Par ordre d'importance :
- découvrir une autre culture que la sienne en ayant envie de rencontrer l'étranger, l'autre différent de soi ;
- profiter de son jeune âge pour prononcer avec la meilleure correction phonétique possible, « un accent qui ressemble au vrai » ;
- pour apprendre peu à peu à parler dans une autre langue vivante étrangère, en allemand, en anglais, en espagnol1...
Mais pour que les enfants profitent au mieux de cet apprentissage, qui est une vraie ouverture aux autres, les professeurs des écoles chargés de cet enseignement doivent posséder une double compétence :
- Parler la langue qu'ils enseigneront à un niveau suffisant.
Ce niveau est estimé au niveau B2 de l'échelle de compétences élaborée par le Conseil de l'Europe en 2001, par le biais du Cadre européen commun de référence pour les langues. Avec un niveau B2, il est par exemple possible de comprendre et de se faire comprendre avec fluidité par téléphone.
- Savoir comment l'enseigner (la compétence didactique).

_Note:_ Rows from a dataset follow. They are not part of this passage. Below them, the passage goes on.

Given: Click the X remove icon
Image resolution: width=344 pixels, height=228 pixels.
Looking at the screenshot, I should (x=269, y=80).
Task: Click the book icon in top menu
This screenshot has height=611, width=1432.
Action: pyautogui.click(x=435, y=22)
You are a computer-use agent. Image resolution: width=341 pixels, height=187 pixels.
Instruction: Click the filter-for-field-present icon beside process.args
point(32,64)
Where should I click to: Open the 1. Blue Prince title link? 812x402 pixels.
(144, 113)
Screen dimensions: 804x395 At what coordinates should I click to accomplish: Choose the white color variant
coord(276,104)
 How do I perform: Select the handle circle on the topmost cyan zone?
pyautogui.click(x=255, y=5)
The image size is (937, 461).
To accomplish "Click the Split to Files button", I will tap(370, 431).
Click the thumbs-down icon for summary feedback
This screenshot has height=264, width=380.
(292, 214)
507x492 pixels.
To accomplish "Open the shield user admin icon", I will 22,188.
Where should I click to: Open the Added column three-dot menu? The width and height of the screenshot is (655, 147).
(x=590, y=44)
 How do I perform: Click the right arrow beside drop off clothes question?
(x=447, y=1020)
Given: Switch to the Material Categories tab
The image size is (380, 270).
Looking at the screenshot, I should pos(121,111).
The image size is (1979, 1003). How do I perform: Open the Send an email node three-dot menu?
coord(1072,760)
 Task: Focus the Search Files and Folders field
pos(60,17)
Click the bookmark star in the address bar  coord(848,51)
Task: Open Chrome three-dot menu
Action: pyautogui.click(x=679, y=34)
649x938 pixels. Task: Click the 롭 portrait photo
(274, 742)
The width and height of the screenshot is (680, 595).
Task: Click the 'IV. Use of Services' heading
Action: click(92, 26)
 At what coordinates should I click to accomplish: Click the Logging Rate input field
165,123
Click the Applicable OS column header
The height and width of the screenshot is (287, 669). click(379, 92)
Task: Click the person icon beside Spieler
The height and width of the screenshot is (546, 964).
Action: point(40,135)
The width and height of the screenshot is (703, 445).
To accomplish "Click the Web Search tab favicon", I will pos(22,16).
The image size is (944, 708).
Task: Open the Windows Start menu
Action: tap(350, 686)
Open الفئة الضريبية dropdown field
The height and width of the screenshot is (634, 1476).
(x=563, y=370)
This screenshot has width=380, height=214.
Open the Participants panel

La formation initiale prévue dans les IUFM2 aujourd'hui, celui de l'Université de Nantes en particulier, est là pour se préoccuper essentiellement du second point. En deux années, une formation didactique de 34 heures est donnée aux futurs enseignants. Ils apprennent ainsi notamment :
- à se mettre à la place des élèves, en suivant un cours de langue inconnue,
- les principes de l'acquisition d'une langue étrangère,
- les objectifs de l'apprentissage d'une langue,
- les méthodologies, les méthodes, et les outils qui existent pour y parvenir,
- l'importance d'éveiller à d'autres langues,
- et à analyser leurs pratiques de classe lors des retours de stage.
La compétence langagière quant à elle (savoir parler la langue), est essentiellement travaillée en amont, au cours de la formation universitaire. Il est en effet impossible d'accéder au niveau B2 pendant la seule année de préparation au concours, à savoir la première année de formation à l'IUFM. Il faut du temps pour apprendre une langue étrangère.
Ces deux compétences sont indispensables. Mais nous savons aussi que la mission essentielle d'un professeur des écoles est d'abord d'être un pédagogue efficace avant d'être un linguiste confirmé, car la pédagogie est l'outil majeur pour conduire aux apprentissages. Il serait donc dommage d'écarter certains enseignants sous prétexte qu'ils ne parlent pas suffisamment une langue étrangère. Il est encouragé ainsi en formation initiale ceux qui n'ont pas un niveau B2, à ouvrir leurs classes pour des échanges de services et à pratiquer l'éveil aux langues avec leurs élèves, ce qui leur permet d'atteindre les deux premiers objectifs de l'apprentissage d'une langue étrangère à l'école primaire. Car c'est ainsi que le troisième objectif, « parler », sera atteint.
1Huit langues sont prévues par les textes officiels, au choix des familles. Par ordre alphabétique : l'allemand, l'anglais, l'arabe, le chinois, l'espagnol, l'italien, le portugais et le russe. Il semble en effet important, dans un contexte européen plurilingue, de ne pas limiter le panel des langues apprises.2 Institut universitaire de formation des maîtres, prochainement transformé en Département universitaire qui préparera aux masters 1 et 2 des Métiers de l'enseignement, de l'éducation et de la formation (MEEF).